本文应用基于meta分析的群体药动学研究方法分析利培酮及其代谢产物的群体药物动力学特征。文中首先筛选发表于1995至2011年的文献,得到18篇符合录入排除标准的文献,并在文献数据的基础上建立了利培酮及其活性代谢产物9-羟基利培酮的群体药动学模型。建立的模型用二室模型描述原药利培酮体内过程,一室模型描述活性代谢产物9-羟基利培酮的体内过程,并在药物的吸收过程中加入了原药的首过代谢过程。模型得到原药和代谢产物的系统清除率分别为7.66 L/h和7.38 L/h,表观分布体积分别为70.6 L和117 L。建立的模型通过1000次仿真的可视化检验评价模型的拟合程度。本文还利用42例精神分裂症患者临床治疗药物监测数据来评价模型对于中国患者人群中利培酮血药浓度的预测性。本研究证明通过文献数据所建的模型是可靠的,可以用作目标群体个体化治疗的依据。

英文摘要：

Population pharmacokinetic meta-analysis method was used in order to obtain the pharmacokinetic characteristics of risperidone and its active metabolite. Eighteen studies were selected from published papers from 1995 to 2011. A model consisted of two compartments for parent drug and one compartment for its active metabolite combined with a flexible absorption process was developed based on the meta-dataset. The population-predicted apparent clearance for risperidone and 9-hydroxyrisperidone, the active metabolite was 7.66 L/h and 7.38 L/h, and the apparent volume of distribution in the central compartment was 70.6 L and 117 L, respectively. The final model was evaluated by visual predictive check（VPC） based on 1000 times model simulation.

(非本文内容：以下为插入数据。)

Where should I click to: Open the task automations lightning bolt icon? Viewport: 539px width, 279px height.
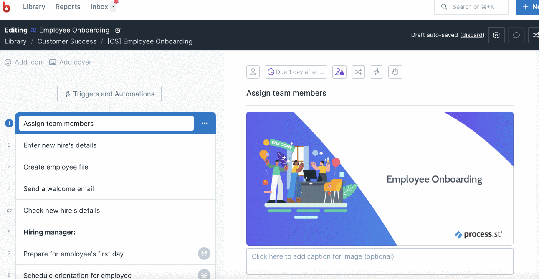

This model was adequately used to predict clinical therapeutic drug monitoring（TDM） data from 42 Chinese inpatients. Bias（mean prediction errors, MPE） and precision（root mean squared prediction errors, RMSE） were calculated to statistically analysis the population prediction error. It was demonstrated that the model developed from the meta-dataset was reliable and can be used to facilitate the individualized treatment for a target population.